The only time the frame becomes an issue is when it starts to move and twist the Mona Lisa.
 
Have to comment about Sledge's great cartoon on page 6. It would be even more realistic if the grade in the second frame were a "B."
 
Also, I couldn't agree more that the academies are at fault for some of this helo behavior. It might be best for everyone, but especially the cadets/mids, if parents were only allowed to drop kiddos off at the gates and turn around home. Not sure why civilians are allowed on the grounds at all except that they've been turned into museums and gift shops. Wandering around sight-seeing at the military academy seems (to me) so at odds with the purpose of the place.
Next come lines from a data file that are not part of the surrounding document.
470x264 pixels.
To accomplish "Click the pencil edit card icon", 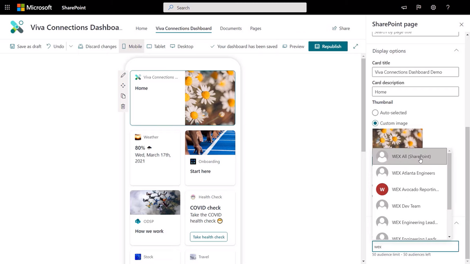I will [x=123, y=75].
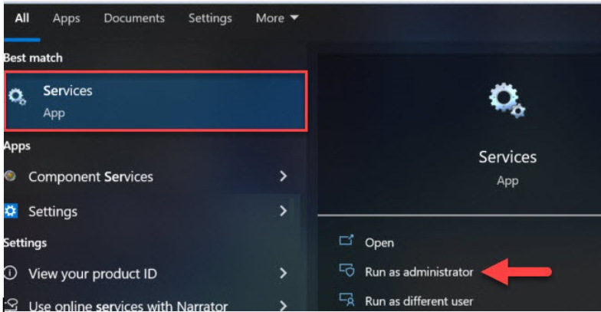This screenshot has width=601, height=312.
Task: Click the Narrator online services icon
Action: click(x=11, y=305)
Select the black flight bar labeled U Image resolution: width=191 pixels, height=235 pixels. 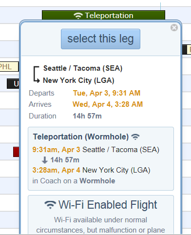coord(13,84)
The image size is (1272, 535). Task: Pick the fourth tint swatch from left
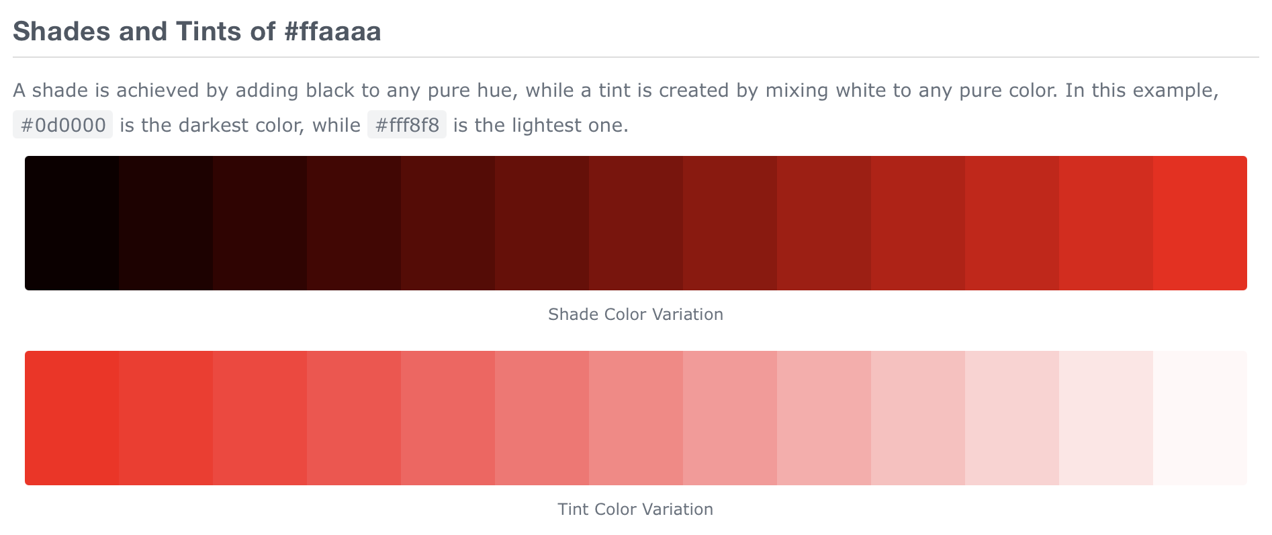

I sure don't belong there, so no need to make me feel welcome.
 
Funny some of the post mentioning the zoo. My Ds wrote in a letter on day 3 of BCT saying "I feel like a zoo animal because there is always people at he chapel watching us on the T-Zo."
 
Also, I couldn't agree more that the academies are at fault for some of this helo behavior. It might be best for everyone, but especially the cadets/mids, if parents were only allowed to drop kiddos off at the gates and turn around home. Not sure why civilians are allowed on the grounds at all except that they've been turned into museums and gift shops. Wandering around sight-seeing at the military academy seems (to me) so at odds with the purpose of the place. I sure don't belong there, so no need to make me feel welcome.
Did/do you have any children that go to a civilian school. Did you drop them off at the gate? Not go to their dorm room? Not tour the campus before or while attending? Go to the bookstore to buy a souvenir supporting your child's school choice? I am not sure what is wrong with that. I spent 18 years living with my child. Seems reasonable that I can get acquainted with where they are moving to. Why would it be best for everyone if I am not allowed to do that?

I have to agree with others. The tone of this thread wanders in a strange way at times - feels like a whole lotta condescension. The whole idea that there is this massive group of helo parents running around WP and on social media..... I am sure there are some but they are a distinct minority.